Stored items
______________________________

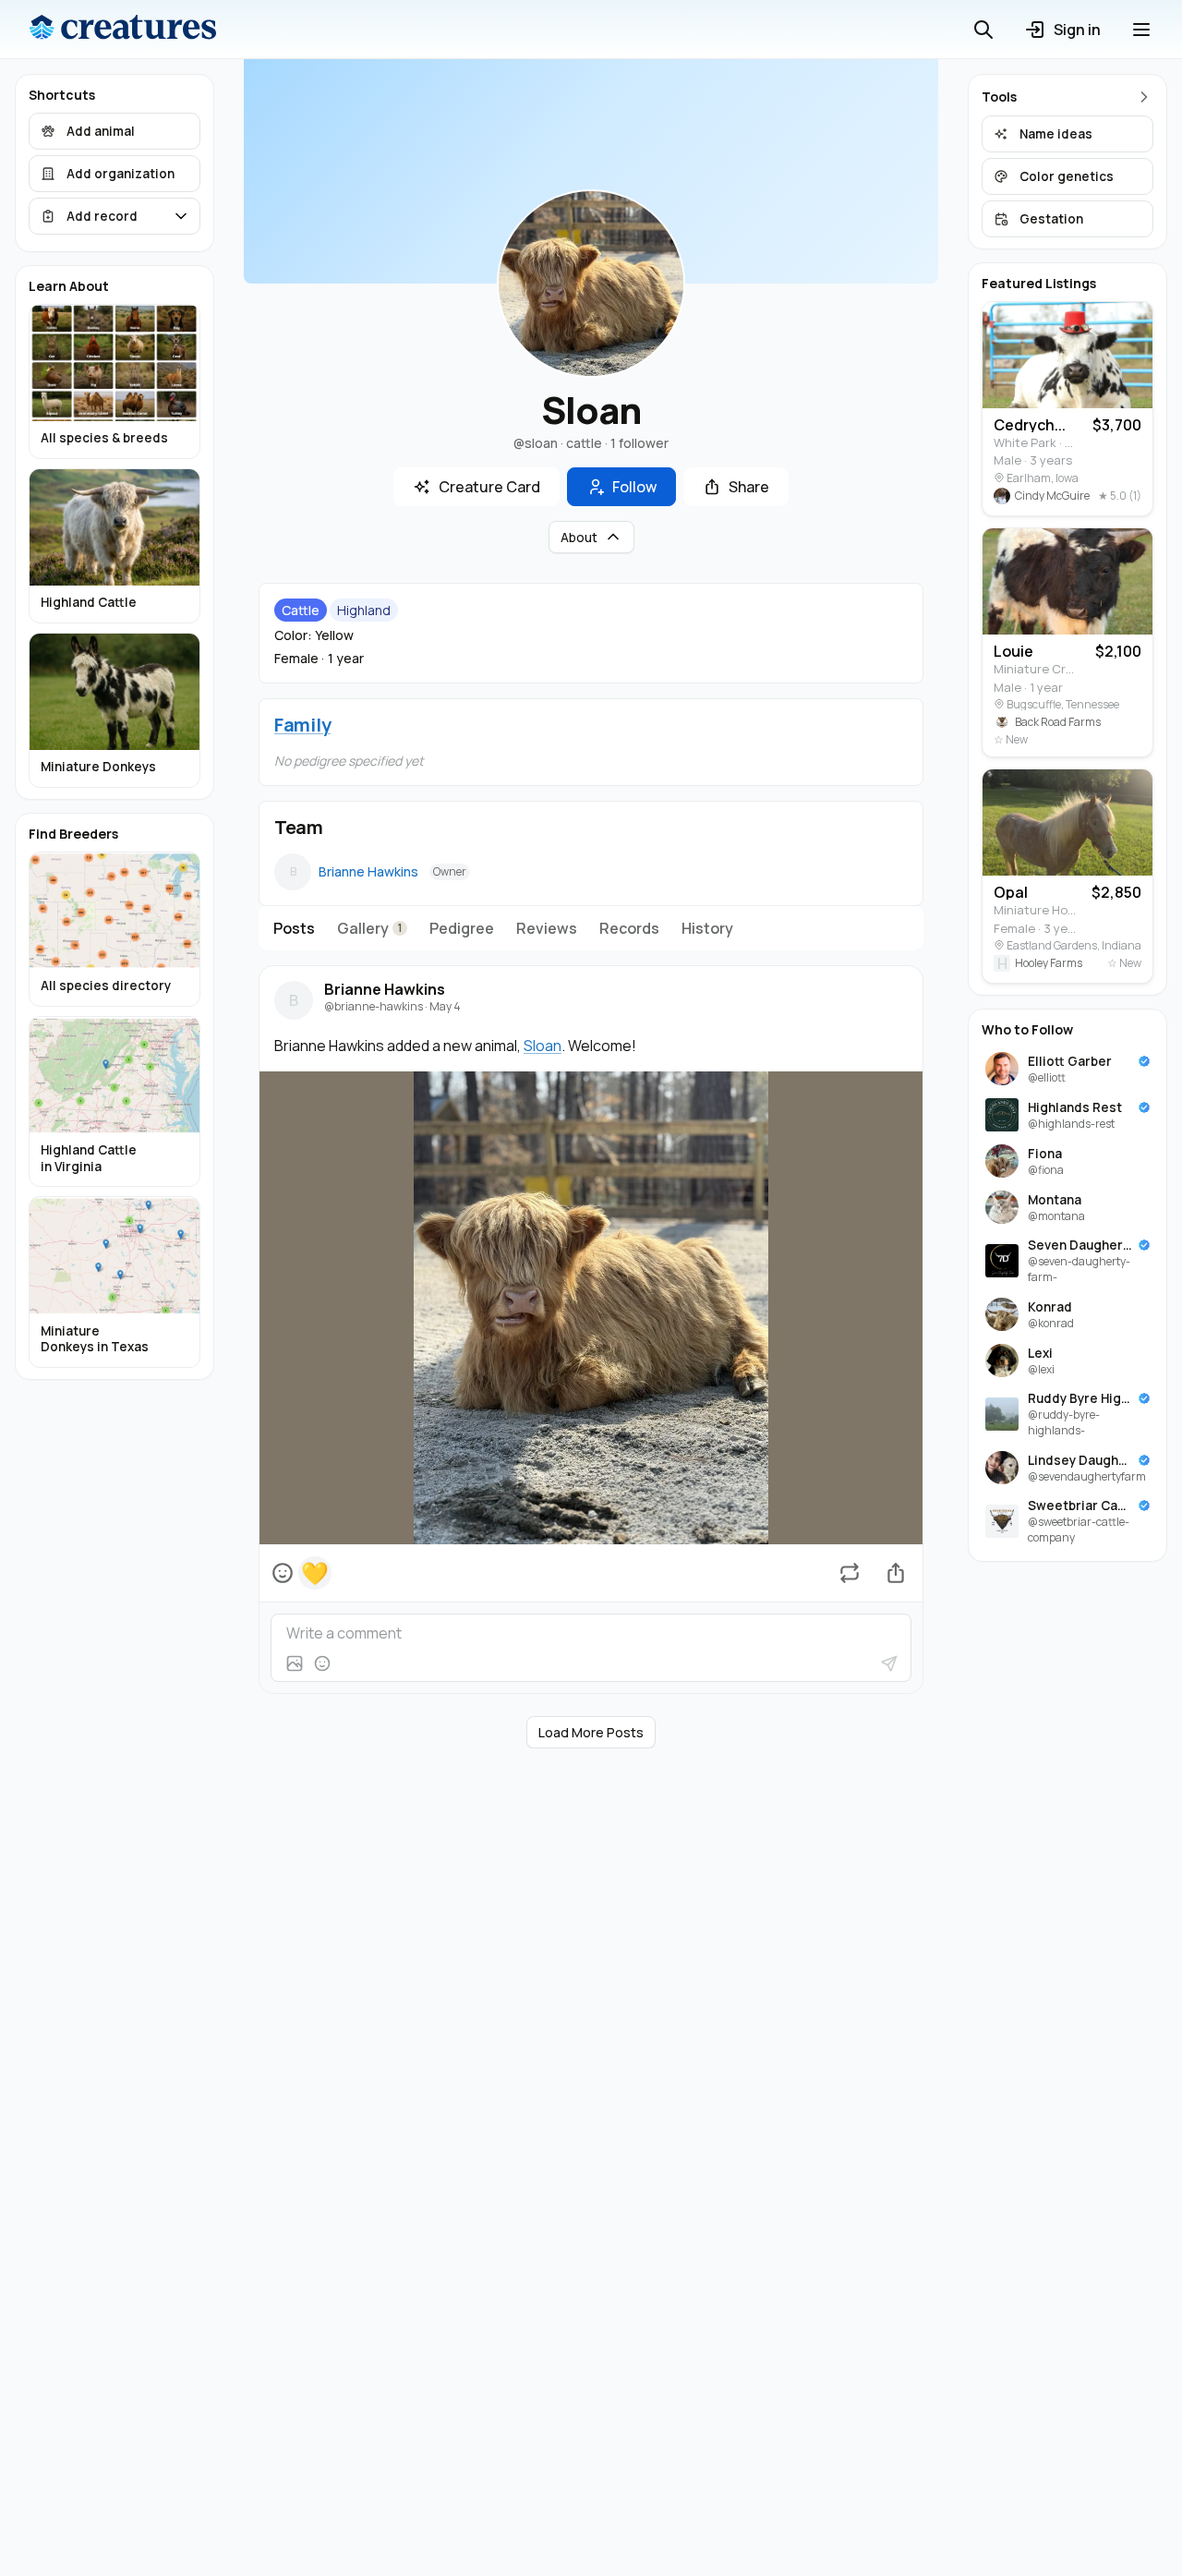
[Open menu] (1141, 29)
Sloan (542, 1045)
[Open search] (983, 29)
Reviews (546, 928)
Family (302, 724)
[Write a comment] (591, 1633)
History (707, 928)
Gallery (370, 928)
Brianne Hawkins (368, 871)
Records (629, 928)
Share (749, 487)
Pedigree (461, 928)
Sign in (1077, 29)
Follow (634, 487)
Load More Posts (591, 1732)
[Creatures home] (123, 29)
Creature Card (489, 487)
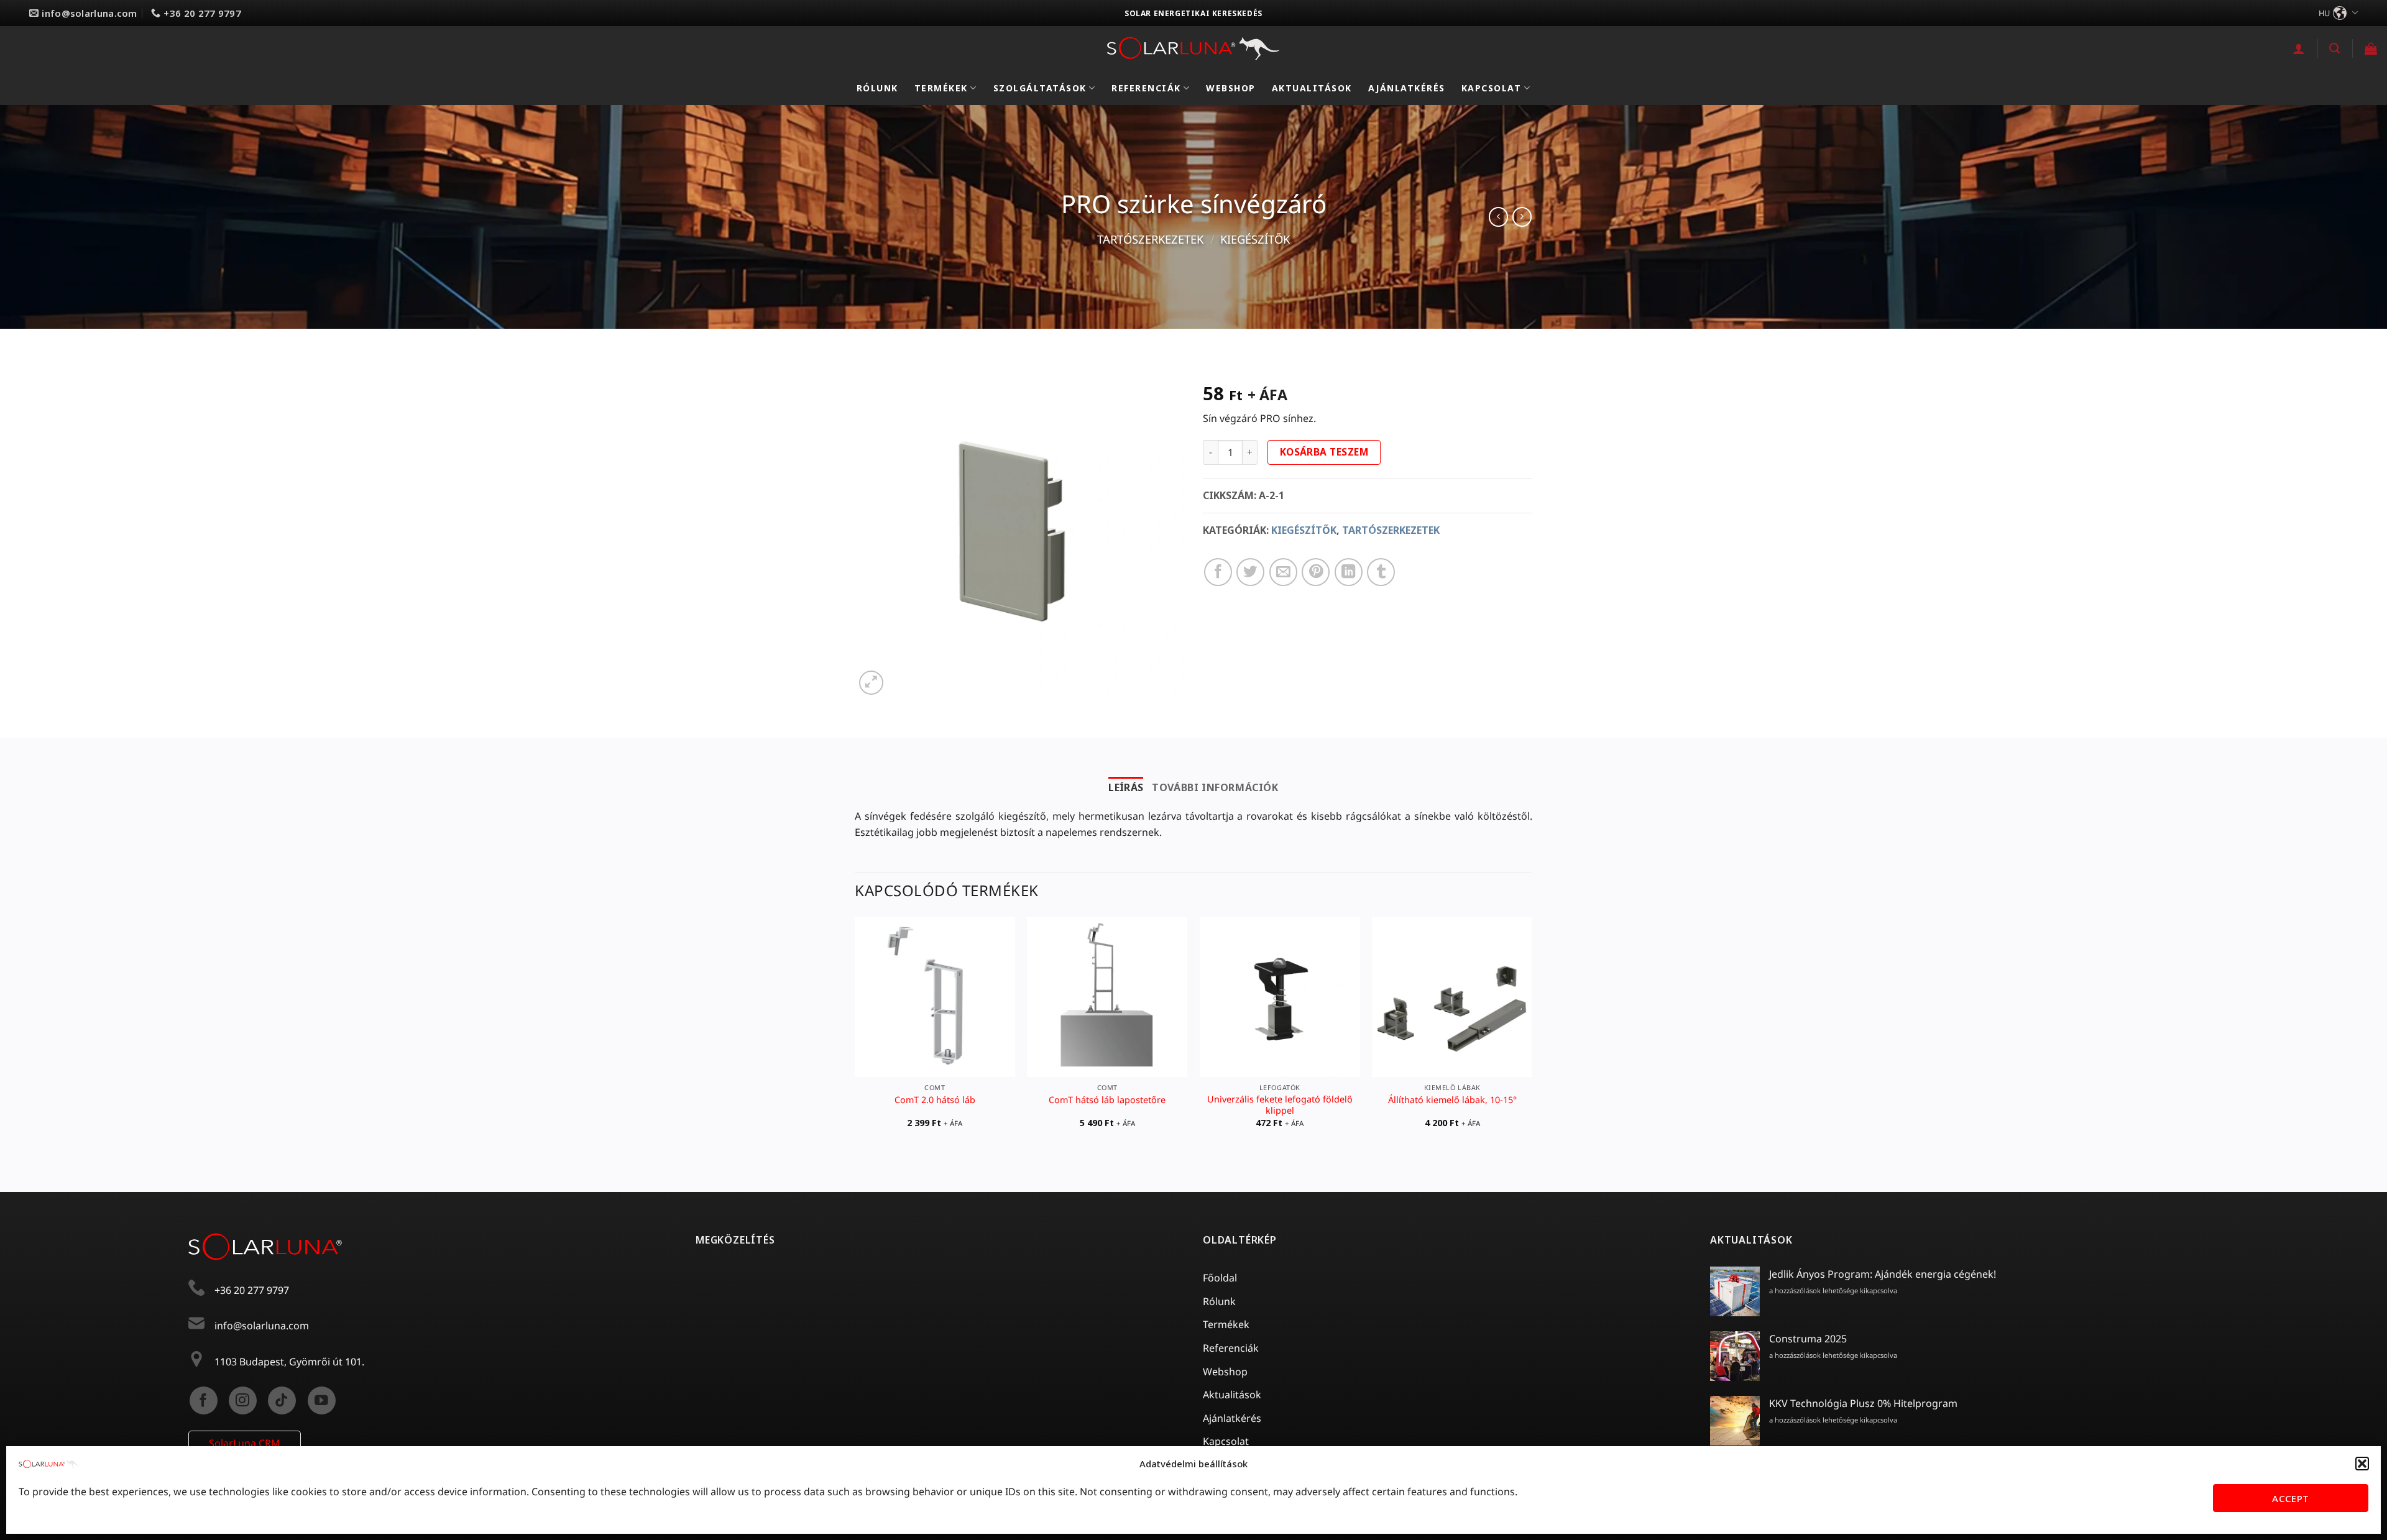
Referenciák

______________________________

Only the lines from the one holding "Share (749, 487)" to the last line of the entries above should be printed, exactly as they appear and with no pictures.

Share (749, 487)
Pedigree (461, 928)
Sign in (1077, 29)
Follow (634, 487)
Load More Posts (591, 1732)
[Creatures home] (123, 29)
Creature Card (489, 487)
Referenciák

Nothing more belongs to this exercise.